> [Task statement] In the entries below, find the lines that contain the word "Open" and copy them.

----------------------------------------

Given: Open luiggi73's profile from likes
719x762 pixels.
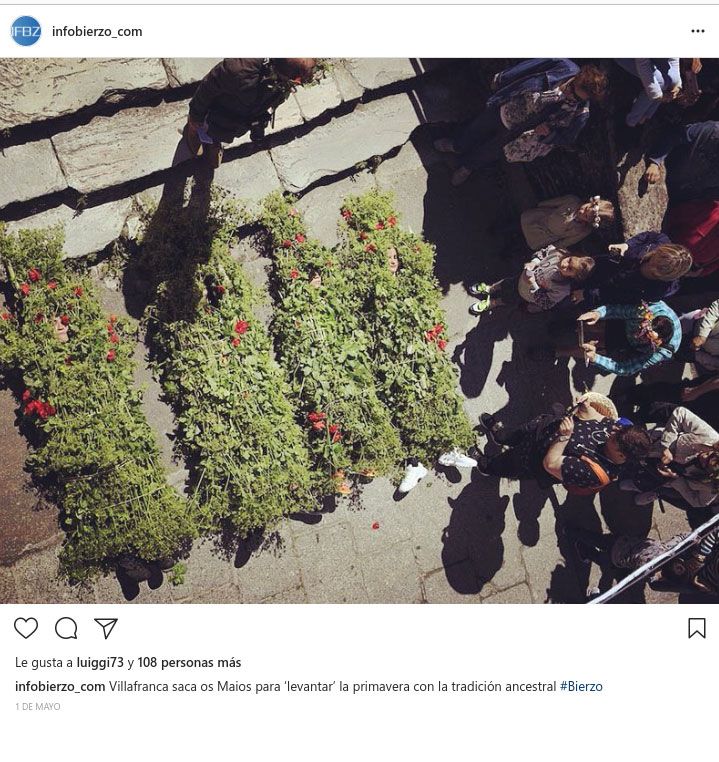Looking at the screenshot, I should 100,662.
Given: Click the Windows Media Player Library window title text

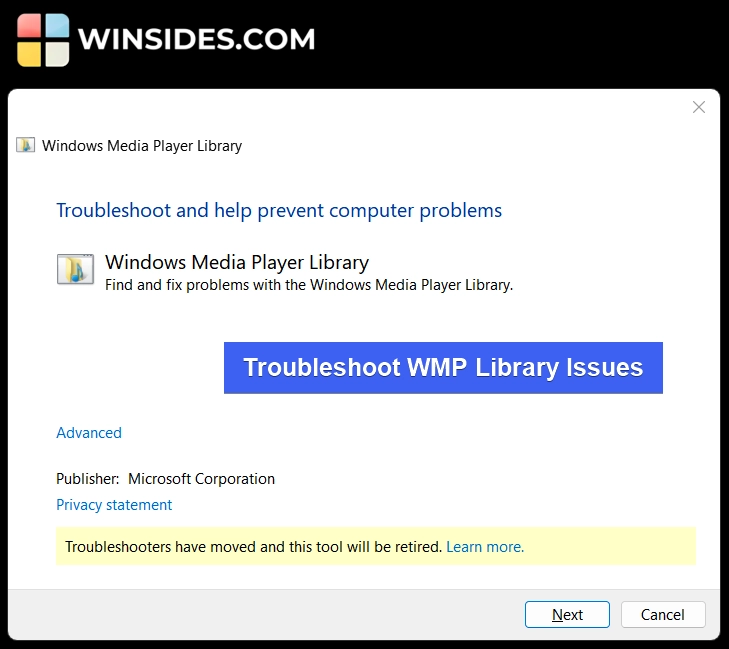Looking at the screenshot, I should click(142, 146).
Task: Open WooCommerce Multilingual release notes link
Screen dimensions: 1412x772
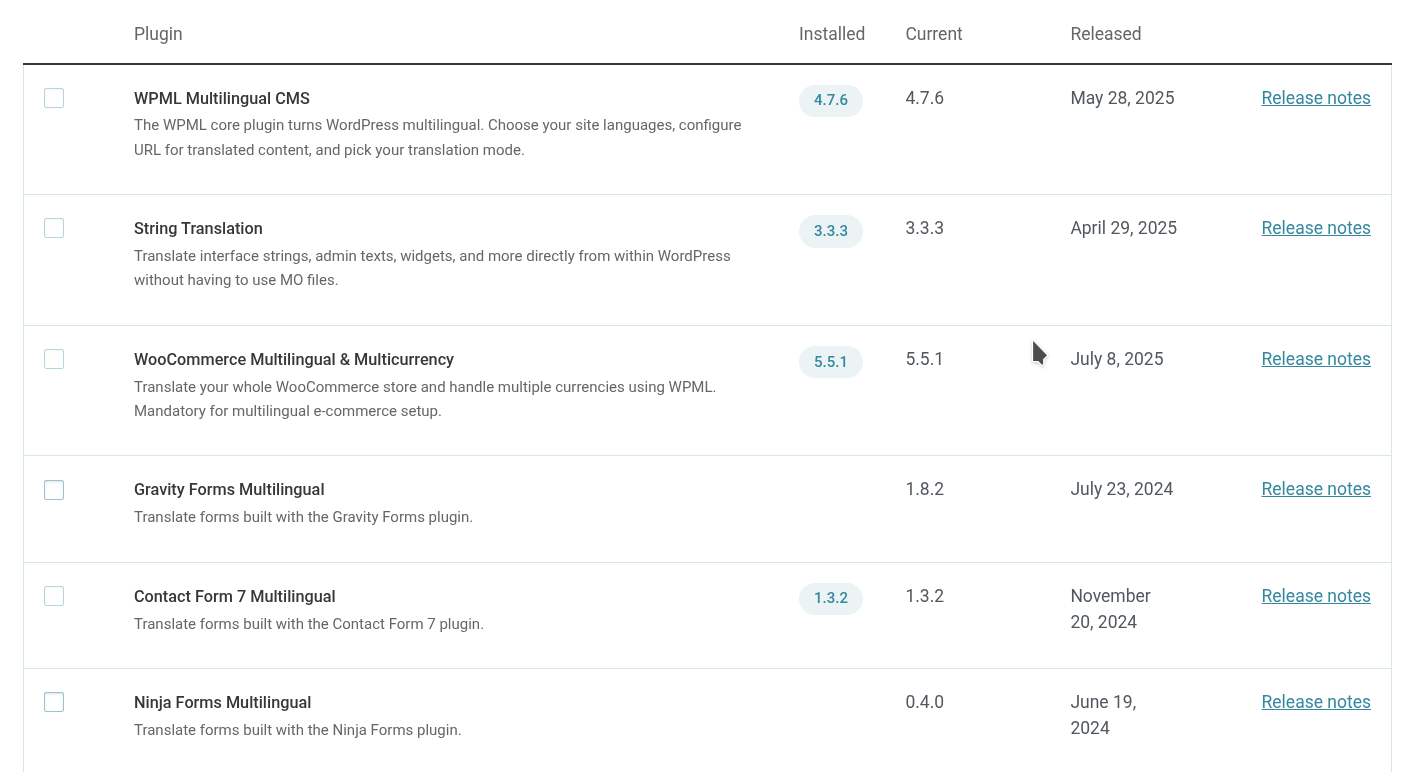Action: (1315, 359)

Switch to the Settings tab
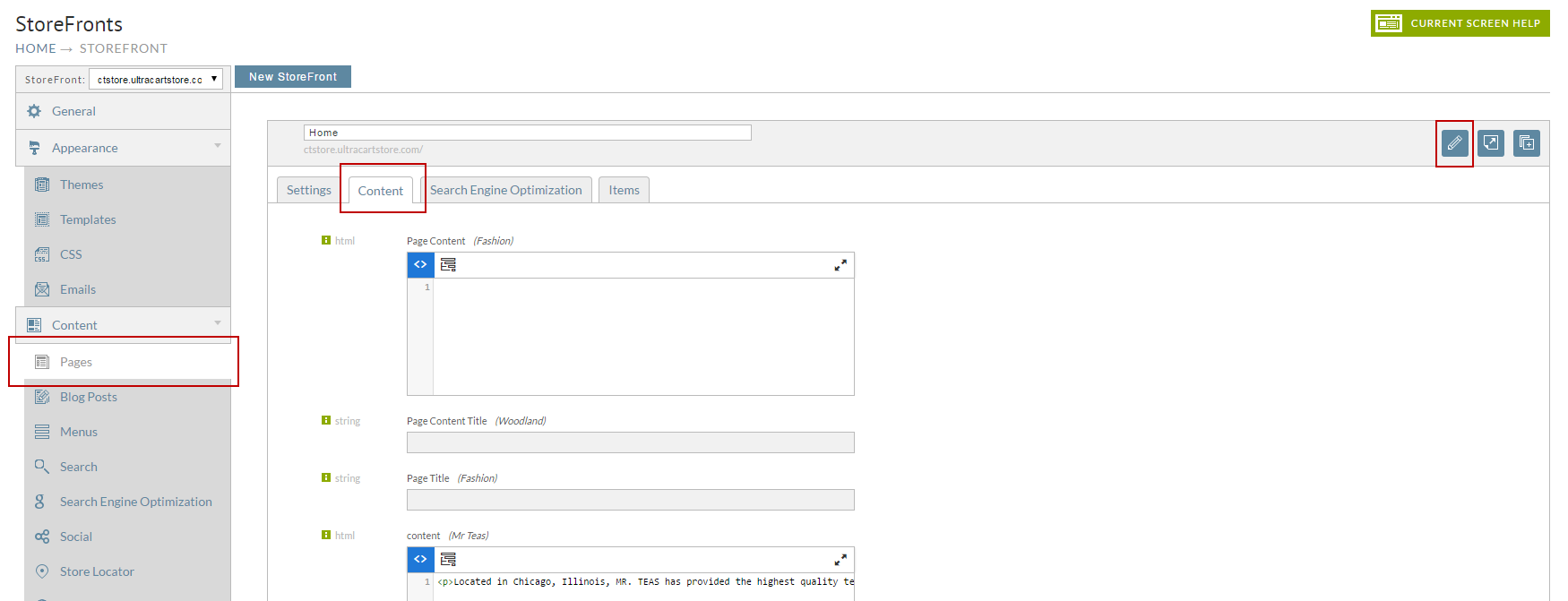point(309,190)
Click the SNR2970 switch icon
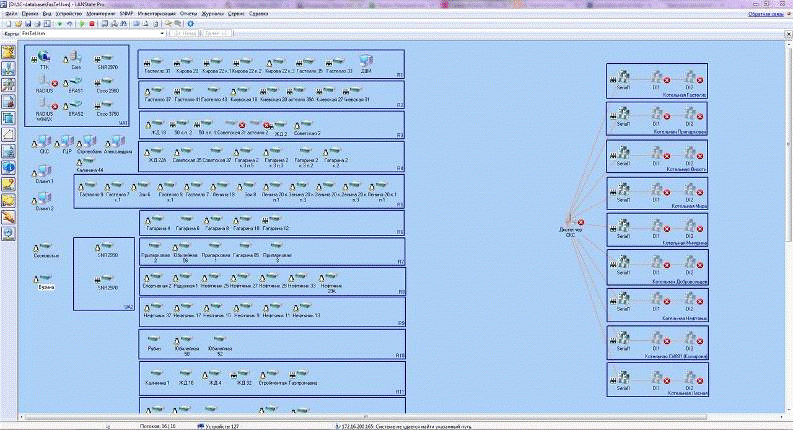Image resolution: width=793 pixels, height=430 pixels. (x=105, y=58)
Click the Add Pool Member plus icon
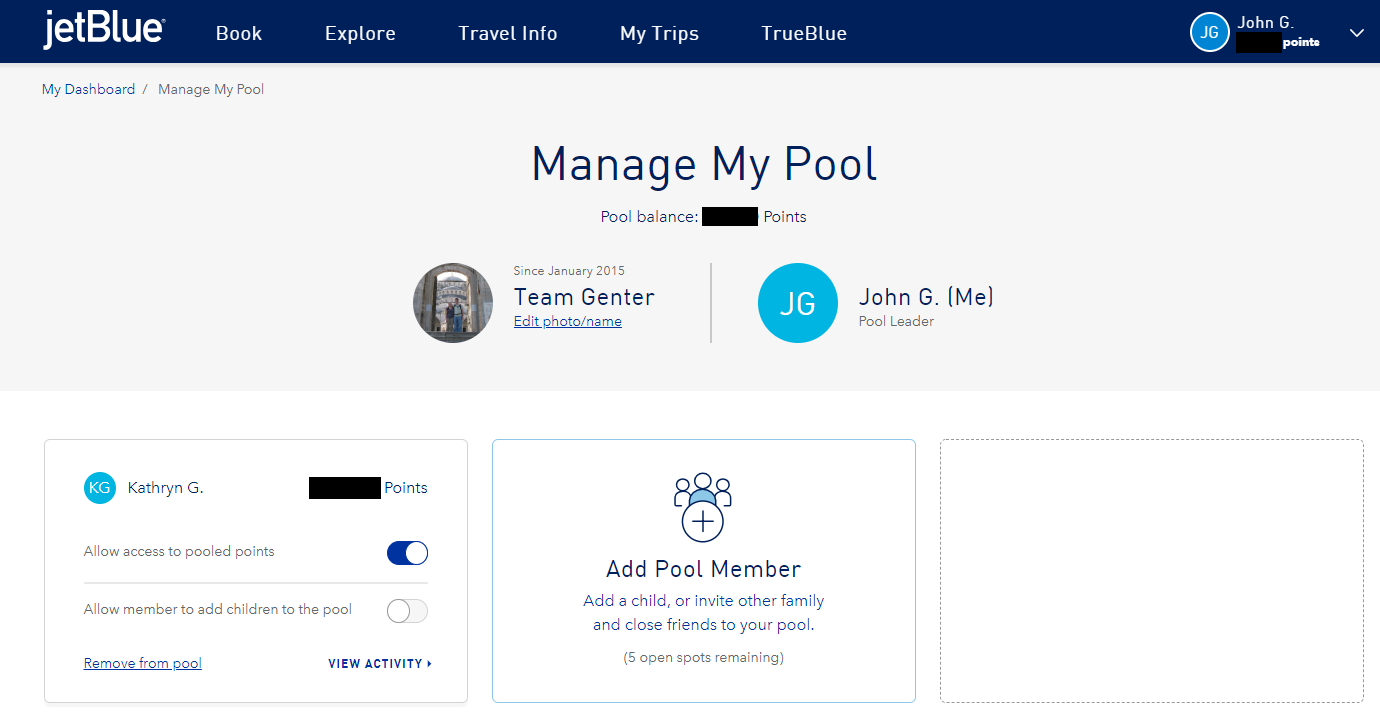Viewport: 1380px width, 720px height. (703, 520)
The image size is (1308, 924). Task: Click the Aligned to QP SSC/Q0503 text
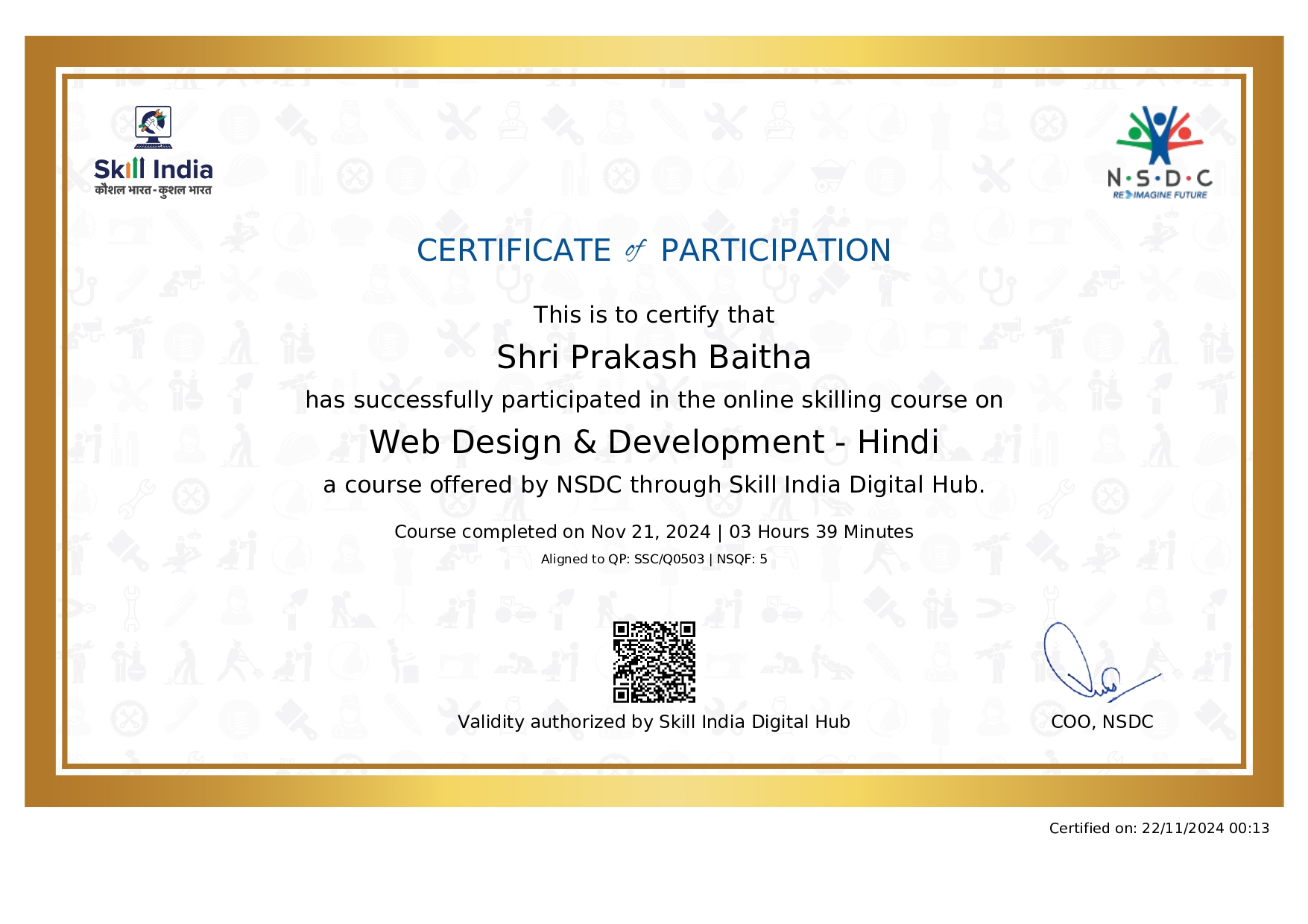click(654, 559)
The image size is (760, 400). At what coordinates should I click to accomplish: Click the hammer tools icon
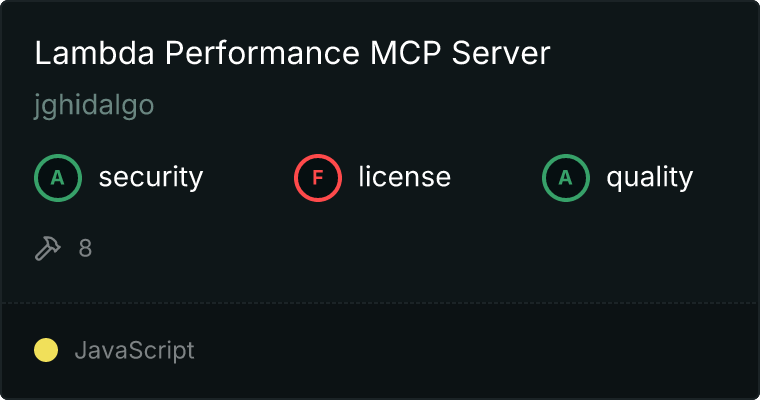(48, 248)
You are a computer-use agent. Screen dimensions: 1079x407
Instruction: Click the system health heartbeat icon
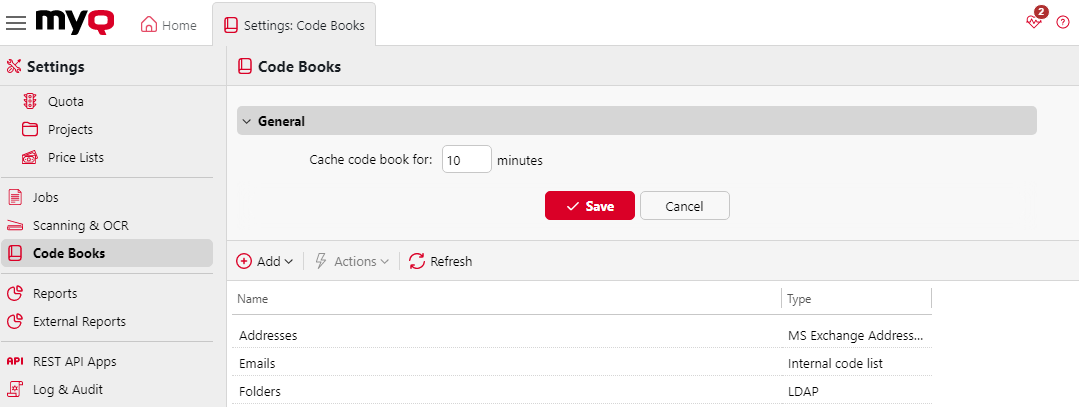[1034, 22]
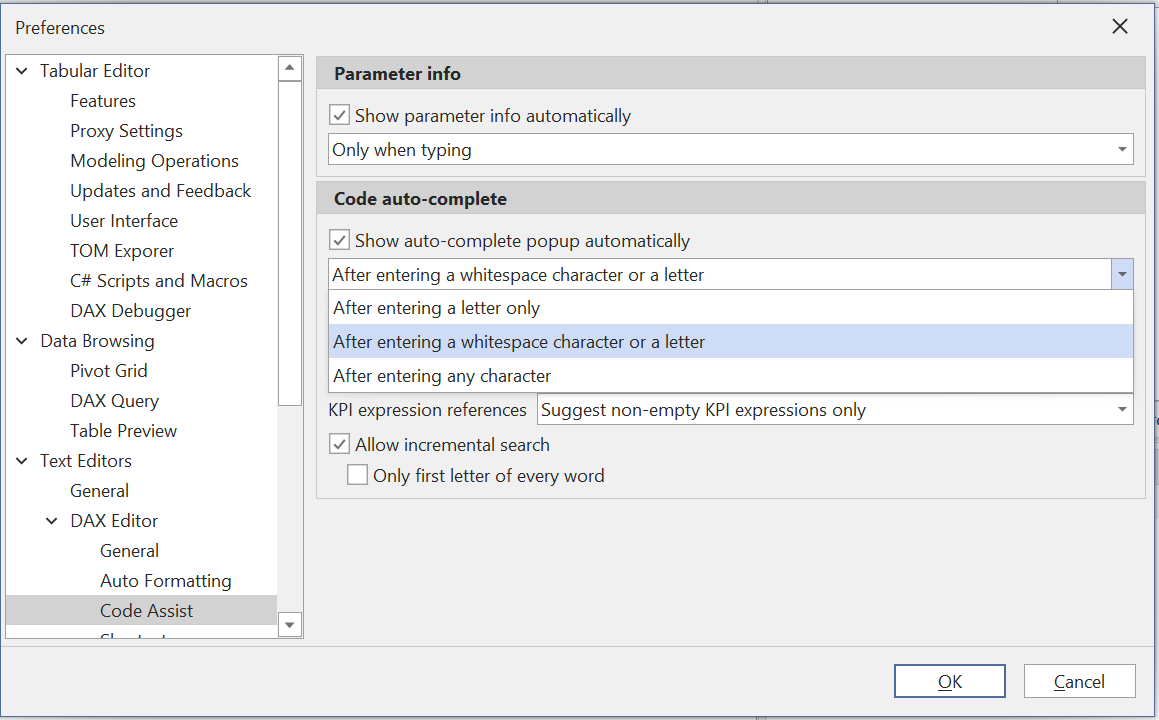1159x720 pixels.
Task: Select C# Scripts and Macros settings
Action: point(159,280)
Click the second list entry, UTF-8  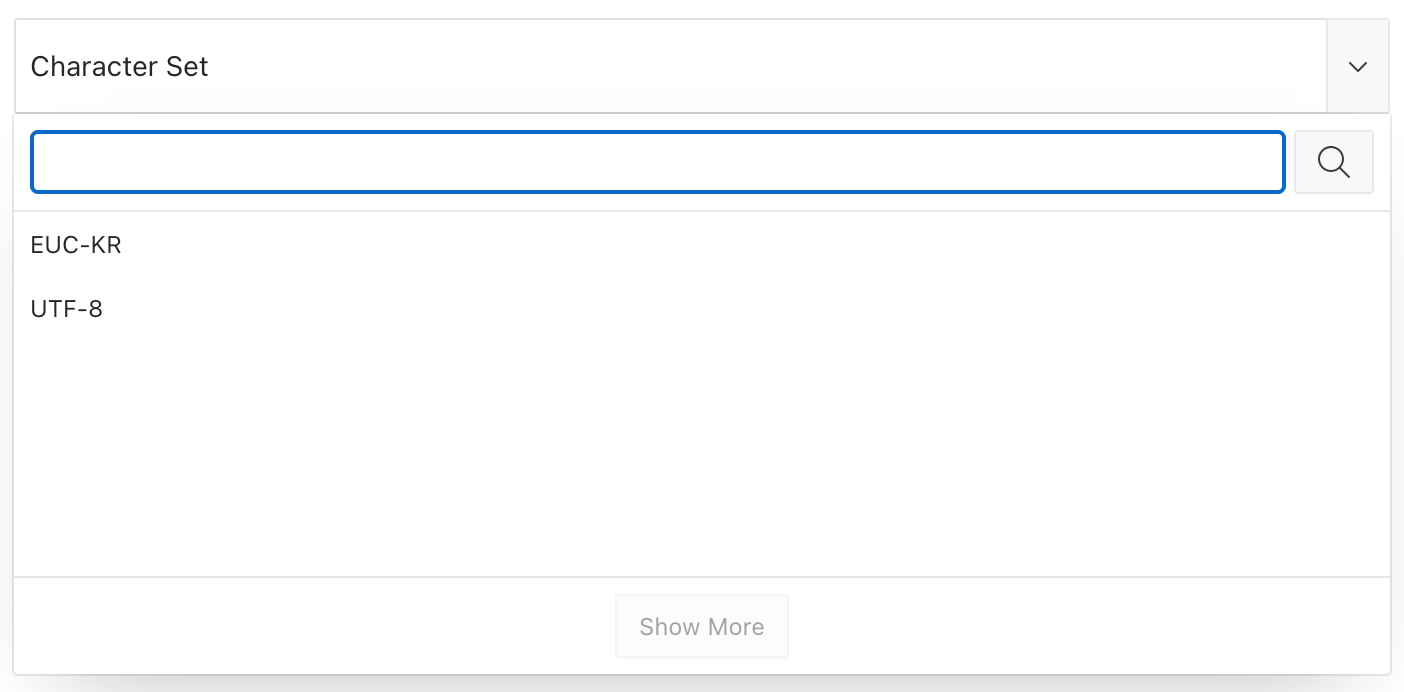pyautogui.click(x=701, y=309)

----------------------------------------

> [Answer area]
Given: Open luiggi73's profile from likes
Task: Open WooCommerce Multilingual release notes link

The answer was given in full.